Rhinitis - Pollen Panic

  • Type I IgE-mediated hypersensitivity reaction to aeroallergens (e.g., pollen, dust mites).
  • Pathophysiology: IgE-mediated. Initial allergen exposure (sensitization) → IgE production → IgE binds mast cells. Re-exposure → allergen binds IgE on mast cells → degranulation.
  • Clinical Features:
    • Paroxysmal sneezing, watery rhinorrhea, nasal obstruction, itching (nose, palate, eyes).
    • Allergic salute, allergic shiners (infraorbital dark circles), Dennie-Morgan lines (infraorbital folds). 📌 "SAD" for Signs: Shiners, Allergic Salute, Dennie's lines.
  • Diagnosis: Clinical history, Skin Prick Test (SPT), Serum specific IgE. Nasal eosinophilia.
  • Management:
    • Allergen avoidance.
    • Pharmacotherapy: Intranasal corticosteroids (INCS), antihistamines (oral/intranasal), decongestants, Leukotriene Receptor Antagonists (LTRAs).
    • Immunotherapy (allergy shots/sublingual).

⭐ Intranasal corticosteroids are the most effective single medication for controlling symptoms of persistent allergic rhinitis. image

Rhinitis - Phantom Drips

  • Post-nasal drip (PND) sensation, often without objective copious discharge or with an unclear cause.
  • Key Differentials & Management:
    • Laryngopharyngeal Reflux (LPR):
      • Gastric reflux irritating larynx/pharynx.
      • Symptoms: Globus, throat clearing, chronic cough, hoarseness.
      • Dx: Clinical, laryngoscopy. Rx: Proton Pump Inhibitors (PPIs), lifestyle changes.
    • Vasomotor Rhinitis (Idiopathic Non-Allergic):
      • Intermittent nasal congestion, watery rhinorrhea, PND.
      • Triggers: Temperature/humidity changes, strong odors, stress.
      • Rx: Intranasal corticosteroids (INCS), intranasal azelastine, ipratropium.
    • Gustatory Rhinitis:
      • Watery rhinorrhea after ingesting specific (e.g., spicy, hot) foods.
      • Rx: Ipratropium nasal spray before meals.
  • Evaluation: Detailed history, nasal endoscopy. Rule out allergic rhinitis, sinusitis.

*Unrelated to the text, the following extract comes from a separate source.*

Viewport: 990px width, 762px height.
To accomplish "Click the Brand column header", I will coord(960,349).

⭐ Laryngopharyngeal Reflux (LPR) is a key cause of "phantom drip" sensation; laryngeal symptoms often predominate over nasal symptoms in such cases.

Rhinitis - Germ Warfare

  • Viral Rhinitis (Common Cold): Most common; Rhinovirus, Coronavirus. Self-limiting.
  • Bacterial Rhinitis: Often secondary to viral infection. Streptococcus pneumoniae, Haemophilus influenzae.
  • Fungal Rhinitis: Invasive (immunocompromised) vs. non-invasive (fungal ball, allergic fungal rhinosinusitis - AFRS).
    • AFRS: Type I & III hypersensitivity. Charcot-Leyden crystals.
  • Atrophic Rhinitis (Ozena): Chronic, progressive nasal atrophy. Greenish crusts (foetid odor). Klebsiella ozaenae implicated. Young females. 📌 Mnemonic: "Empty Nose, Smelly Nose".
  • Rhinoscleroma: Chronic granulomatous; Klebsiella rhinoscleromatis. Mikulicz cells, Russell bodies. Stages: Catarrhal → Atrophic/Granulomatous → Sclerotic.

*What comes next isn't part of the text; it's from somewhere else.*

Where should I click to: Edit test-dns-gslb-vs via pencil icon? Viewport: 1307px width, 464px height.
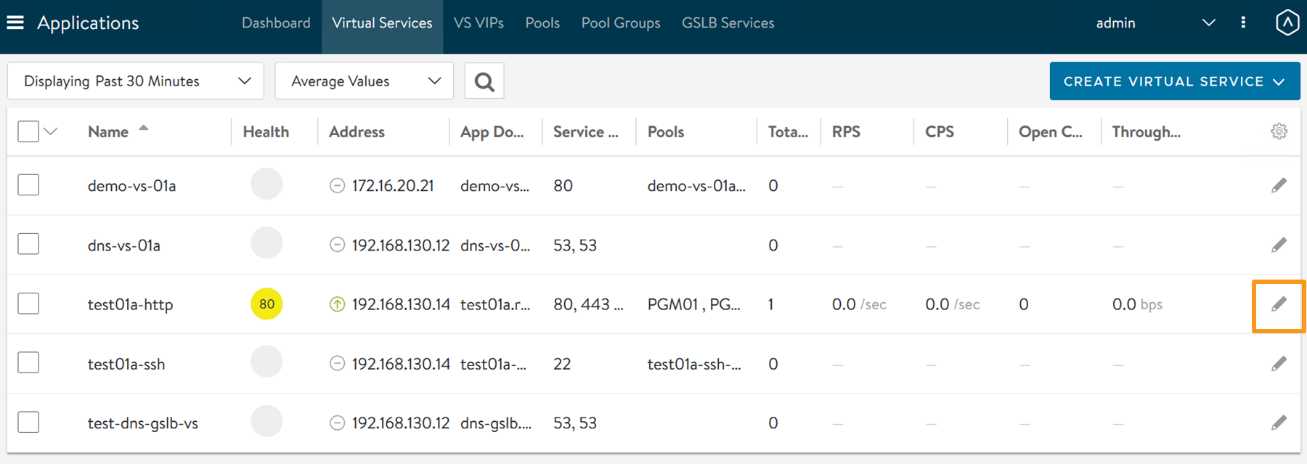point(1278,423)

Mikulicz cells in rhinoscleroma

High-Yield Fact: In Rhinoscleroma, the "Hebra nose" (broad, flattened nose) can be a characteristic late finding due to tissue infiltration and fibrosis of the external nose and upper lip (Woody induration).

Rhinitis - Nose Alerts

  • Warning Signs:
    • Unilateral nasal obstruction, discharge, pain, or epistaxis
    • Facial swelling, erythema, or severe tenderness
    • Orbital signs: proptosis, diplopia, impaired vision
    • Neurological: severe headache, fever, altered sensorium
    • Cacosmia
    • Persistent symptoms despite treatment

⭐ Unilateral bloody nasal discharge in an adult is a red flag for nasopharyngeal carcinoma or inverted papilloma.

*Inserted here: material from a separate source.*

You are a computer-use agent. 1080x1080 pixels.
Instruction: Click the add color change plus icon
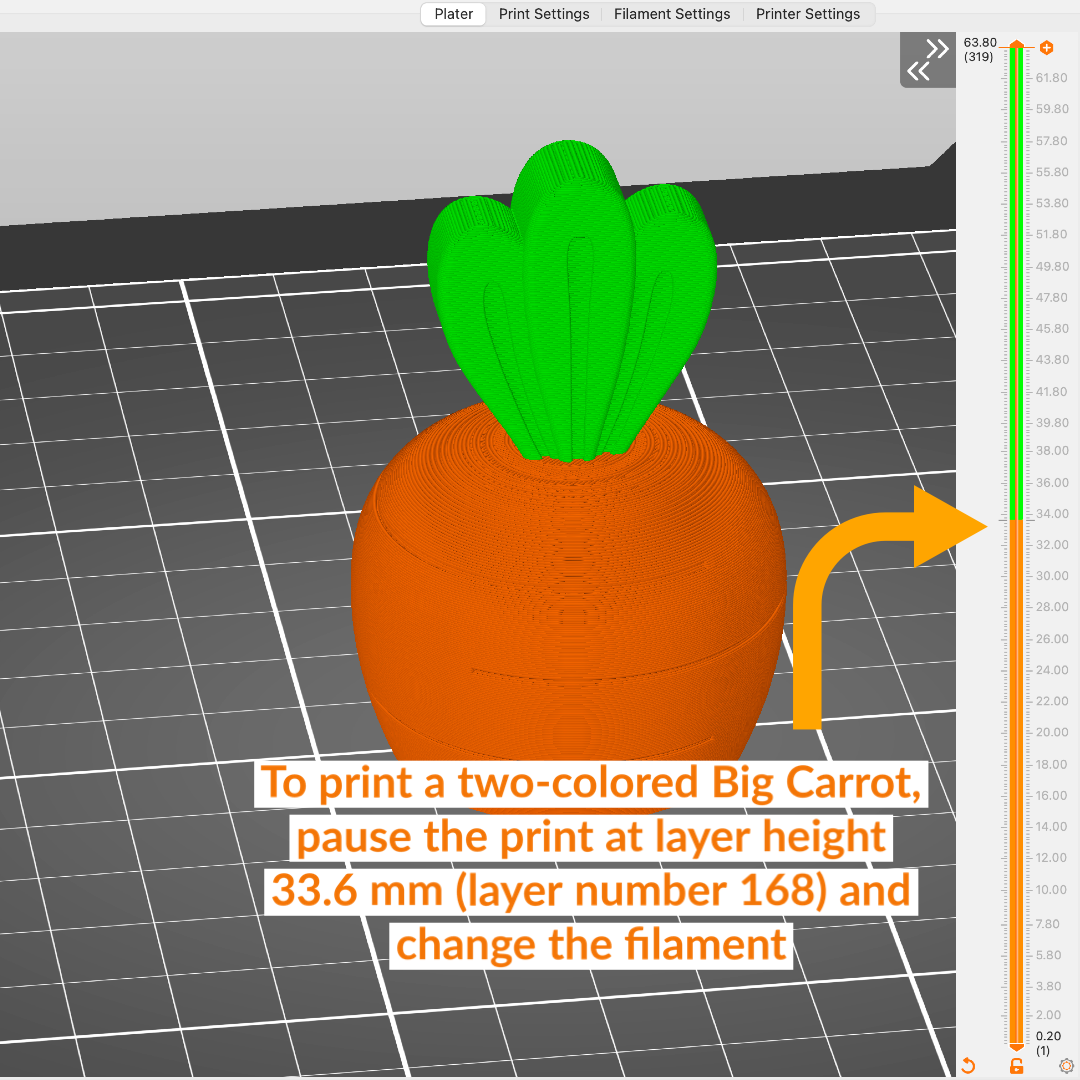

High‑Yield Points - ⚡ Biggest Takeaways

  • Allergic rhinitis is IgE-mediated with nasal eosinophilia and pale, boggy turbinates.
  • NARES (Non-Allergic Rhinitis with Eosinophilia Syndrome) presents with nasal eosinophilia but negative allergy tests.
  • Rhinitis medicamentosa results from rebound congestion due to prolonged topical decongestant use (e.g., oxymetazoline).
  • Atrophic rhinitis (Ozena) features nasal crusting, fetor, wide nasal cavities, and is associated with Klebsiella ozaenae.
  • Vasomotor rhinitis is non-allergic, non-infectious, triggered by environmental factors like temperature or humidity changes.
  • Samter's Triad is the association of nasal polyps with asthma and aspirin sensitivity.
  • Allergic Fungal Rhinosinusitis (AFRS) is characterized by allergic mucin containing fungal hyphae without tissue invasion.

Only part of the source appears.